EXERCISE INSTRUCTIONS:
1. In the passage on NACK handling in V3, why does Dick believe V3 needs to make the sender responsible for dealing with NACKs? Answer in one to three sentences.
2. For each statement, answer yes or no according to the passage on NACK handling in V3, and quote the words that decide it. (a) The problem described arises when the receiver ignores NACK messages. (b) Reduced optionality is one of the highly marketed goals of V3. (c) Responsibility for the actual problem should be worked out through operational discussion between the parties.
3. Pick up the passage on NACK handling in V3 after its final sentence and continue it.

SELECTION:
One of the highly marketed goals of V3 is reduced optionality. If I hear a persuasive sales pitch enough times, I buy it.

(Dick) Well the problem that we have had to deal with occurs when the sender fails to process NACK messages (receives them and ignores them).

I believe that V3 needs to make the sender responsible for dealing with NACKs in some way. But it needs to accept them, process them and deal with them.

The responsibility for dealing with the actual problem must be subject to some operational discussion between the parties as such errors occur.

ENTRIES:
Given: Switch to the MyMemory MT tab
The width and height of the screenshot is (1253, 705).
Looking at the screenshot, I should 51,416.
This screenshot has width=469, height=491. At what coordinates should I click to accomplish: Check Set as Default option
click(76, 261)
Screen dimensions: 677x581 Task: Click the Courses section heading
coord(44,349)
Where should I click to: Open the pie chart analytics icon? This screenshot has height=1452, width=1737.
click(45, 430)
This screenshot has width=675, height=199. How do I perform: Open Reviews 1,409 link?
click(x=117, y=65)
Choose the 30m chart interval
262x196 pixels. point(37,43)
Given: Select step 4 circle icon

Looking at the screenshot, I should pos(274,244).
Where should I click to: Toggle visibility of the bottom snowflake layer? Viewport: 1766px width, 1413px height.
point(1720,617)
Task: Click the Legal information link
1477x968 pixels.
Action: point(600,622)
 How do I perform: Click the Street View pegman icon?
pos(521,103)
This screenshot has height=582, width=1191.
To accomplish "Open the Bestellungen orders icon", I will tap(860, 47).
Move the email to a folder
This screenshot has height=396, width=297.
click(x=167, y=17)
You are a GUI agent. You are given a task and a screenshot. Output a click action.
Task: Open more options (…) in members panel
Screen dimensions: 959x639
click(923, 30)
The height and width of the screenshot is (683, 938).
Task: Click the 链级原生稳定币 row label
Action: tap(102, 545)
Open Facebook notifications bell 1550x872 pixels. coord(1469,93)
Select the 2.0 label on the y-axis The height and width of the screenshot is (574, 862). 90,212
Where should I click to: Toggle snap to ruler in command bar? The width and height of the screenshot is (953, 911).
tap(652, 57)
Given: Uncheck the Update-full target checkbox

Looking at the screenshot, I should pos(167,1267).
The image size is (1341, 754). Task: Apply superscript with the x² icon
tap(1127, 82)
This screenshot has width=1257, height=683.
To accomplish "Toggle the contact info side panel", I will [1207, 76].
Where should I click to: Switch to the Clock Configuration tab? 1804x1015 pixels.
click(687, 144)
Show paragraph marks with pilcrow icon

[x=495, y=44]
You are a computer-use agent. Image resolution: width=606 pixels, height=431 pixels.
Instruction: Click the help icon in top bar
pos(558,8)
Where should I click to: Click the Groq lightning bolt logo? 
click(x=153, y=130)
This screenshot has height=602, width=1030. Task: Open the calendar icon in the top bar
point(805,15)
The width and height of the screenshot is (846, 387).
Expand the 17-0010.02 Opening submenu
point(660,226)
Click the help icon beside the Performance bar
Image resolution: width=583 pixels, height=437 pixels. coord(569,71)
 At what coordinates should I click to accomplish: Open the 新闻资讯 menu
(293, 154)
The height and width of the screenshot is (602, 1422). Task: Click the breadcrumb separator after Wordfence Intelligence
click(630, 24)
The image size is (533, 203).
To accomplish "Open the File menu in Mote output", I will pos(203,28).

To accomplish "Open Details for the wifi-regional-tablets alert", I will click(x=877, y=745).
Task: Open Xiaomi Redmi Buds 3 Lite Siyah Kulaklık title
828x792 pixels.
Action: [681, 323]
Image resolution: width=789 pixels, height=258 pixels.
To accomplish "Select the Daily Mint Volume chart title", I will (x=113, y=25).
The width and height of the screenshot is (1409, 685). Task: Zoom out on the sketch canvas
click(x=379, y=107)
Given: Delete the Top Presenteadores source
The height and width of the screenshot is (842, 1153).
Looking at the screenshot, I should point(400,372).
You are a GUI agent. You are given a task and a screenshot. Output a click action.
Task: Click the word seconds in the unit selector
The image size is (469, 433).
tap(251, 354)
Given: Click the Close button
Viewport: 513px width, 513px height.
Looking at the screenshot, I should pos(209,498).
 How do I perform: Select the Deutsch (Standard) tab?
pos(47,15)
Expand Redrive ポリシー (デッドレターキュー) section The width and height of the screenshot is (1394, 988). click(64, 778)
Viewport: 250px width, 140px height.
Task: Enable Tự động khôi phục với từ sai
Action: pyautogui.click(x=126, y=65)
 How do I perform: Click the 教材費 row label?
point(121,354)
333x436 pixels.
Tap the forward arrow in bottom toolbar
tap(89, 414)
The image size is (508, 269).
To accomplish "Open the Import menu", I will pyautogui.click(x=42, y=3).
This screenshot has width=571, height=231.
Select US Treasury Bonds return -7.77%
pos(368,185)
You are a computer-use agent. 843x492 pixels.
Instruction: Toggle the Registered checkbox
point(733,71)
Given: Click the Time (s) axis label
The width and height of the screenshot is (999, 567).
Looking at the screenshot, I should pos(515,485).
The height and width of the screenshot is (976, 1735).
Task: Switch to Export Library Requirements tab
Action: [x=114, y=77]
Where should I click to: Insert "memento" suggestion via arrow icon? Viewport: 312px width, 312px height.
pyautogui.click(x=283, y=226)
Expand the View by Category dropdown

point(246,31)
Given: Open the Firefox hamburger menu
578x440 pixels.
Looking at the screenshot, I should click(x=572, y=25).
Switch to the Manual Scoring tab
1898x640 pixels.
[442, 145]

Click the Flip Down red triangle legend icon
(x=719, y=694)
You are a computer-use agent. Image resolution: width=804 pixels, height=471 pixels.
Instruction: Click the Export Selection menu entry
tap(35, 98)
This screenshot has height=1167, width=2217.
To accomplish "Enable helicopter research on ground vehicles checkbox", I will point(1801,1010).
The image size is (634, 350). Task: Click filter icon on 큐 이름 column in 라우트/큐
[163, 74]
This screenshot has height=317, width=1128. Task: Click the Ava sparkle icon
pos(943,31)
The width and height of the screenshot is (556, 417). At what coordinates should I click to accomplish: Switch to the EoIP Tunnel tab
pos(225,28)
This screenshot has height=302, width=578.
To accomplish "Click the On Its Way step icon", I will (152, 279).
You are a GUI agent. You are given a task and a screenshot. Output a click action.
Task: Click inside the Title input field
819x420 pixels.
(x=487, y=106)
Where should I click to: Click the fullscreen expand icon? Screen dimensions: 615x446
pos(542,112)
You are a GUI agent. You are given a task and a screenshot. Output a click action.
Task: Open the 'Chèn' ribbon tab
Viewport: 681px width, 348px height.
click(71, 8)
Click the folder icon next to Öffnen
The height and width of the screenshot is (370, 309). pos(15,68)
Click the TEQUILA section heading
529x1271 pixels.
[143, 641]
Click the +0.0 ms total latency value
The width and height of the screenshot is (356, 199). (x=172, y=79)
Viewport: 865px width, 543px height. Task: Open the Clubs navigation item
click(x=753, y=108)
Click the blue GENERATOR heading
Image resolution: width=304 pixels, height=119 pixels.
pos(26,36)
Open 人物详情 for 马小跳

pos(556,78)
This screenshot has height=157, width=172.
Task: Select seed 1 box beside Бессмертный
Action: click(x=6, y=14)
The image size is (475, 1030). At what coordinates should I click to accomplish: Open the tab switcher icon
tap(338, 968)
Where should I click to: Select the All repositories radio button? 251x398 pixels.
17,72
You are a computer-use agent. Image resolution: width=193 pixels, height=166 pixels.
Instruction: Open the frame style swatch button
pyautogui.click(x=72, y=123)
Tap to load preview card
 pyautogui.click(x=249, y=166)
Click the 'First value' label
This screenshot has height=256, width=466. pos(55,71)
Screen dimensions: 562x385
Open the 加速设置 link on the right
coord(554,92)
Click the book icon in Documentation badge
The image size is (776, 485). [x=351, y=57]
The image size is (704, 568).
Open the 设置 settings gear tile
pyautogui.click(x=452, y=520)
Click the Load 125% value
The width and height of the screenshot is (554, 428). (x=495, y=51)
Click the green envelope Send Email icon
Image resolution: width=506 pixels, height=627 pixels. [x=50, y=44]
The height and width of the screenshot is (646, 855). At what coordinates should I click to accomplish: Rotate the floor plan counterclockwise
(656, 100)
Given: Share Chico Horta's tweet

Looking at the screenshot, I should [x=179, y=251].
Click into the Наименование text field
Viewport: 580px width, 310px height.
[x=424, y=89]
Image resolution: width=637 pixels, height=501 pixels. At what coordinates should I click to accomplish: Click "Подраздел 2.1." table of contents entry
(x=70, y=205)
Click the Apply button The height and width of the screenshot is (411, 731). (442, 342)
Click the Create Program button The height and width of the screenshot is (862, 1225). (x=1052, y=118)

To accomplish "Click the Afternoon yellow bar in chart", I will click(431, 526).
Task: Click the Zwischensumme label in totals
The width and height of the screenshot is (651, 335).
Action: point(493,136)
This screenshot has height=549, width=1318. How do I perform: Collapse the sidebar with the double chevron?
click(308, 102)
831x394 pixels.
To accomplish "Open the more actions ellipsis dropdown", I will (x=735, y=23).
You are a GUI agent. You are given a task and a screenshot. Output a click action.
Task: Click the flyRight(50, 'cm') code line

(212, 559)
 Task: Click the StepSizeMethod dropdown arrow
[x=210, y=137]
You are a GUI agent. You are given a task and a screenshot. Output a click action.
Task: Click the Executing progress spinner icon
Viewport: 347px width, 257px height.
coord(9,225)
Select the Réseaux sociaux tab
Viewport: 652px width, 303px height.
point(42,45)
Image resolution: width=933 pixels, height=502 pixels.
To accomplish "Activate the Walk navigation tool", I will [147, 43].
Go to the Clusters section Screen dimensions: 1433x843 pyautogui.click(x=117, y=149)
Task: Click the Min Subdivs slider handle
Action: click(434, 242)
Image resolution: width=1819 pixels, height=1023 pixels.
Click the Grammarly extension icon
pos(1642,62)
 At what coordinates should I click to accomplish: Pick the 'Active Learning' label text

ANSWERS GIVEN:
1. Dick believes this because the problem his side has had to deal with occurs when the sender fails to process NACK messages, meaning it receives them and ignores them.

2.
(a) No: "the sender fails to process NACK messages (receives them and ignores them)."
(b) Yes: "One of the highly marketed goals of V3 is reduced optionality."
(c) Yes: "The responsibility for dealing with the actual problem must be subject to some operational discussion between the parties as such errors occur."

3.
(Rene) To twist things around: suppose that they didn't have this requirement. Being the lazy programmers we all are we'll ignore all inbound NAKs (Dick's issue). Which means there's no real good usecase to send them either. Which in turn means a sender can never be sure the mesage was accepted or not, and that the receiver can't report the fact that it has detected issues. Hmm. Sounds like v2 to me
In this case we really have only 2 options: make accept NAKs mandatory accross the board for all interactions, or to do away with them entirely. There is no way inbetween these extremes for that would automatically degrade to near zero usage.
Of these 2 options we have chosen to document the "mandatory support" case; to obtain a quality of mesaging that is better than that of v2. I hope you agree that the acking business (in actual implementations) in v2 is a mess.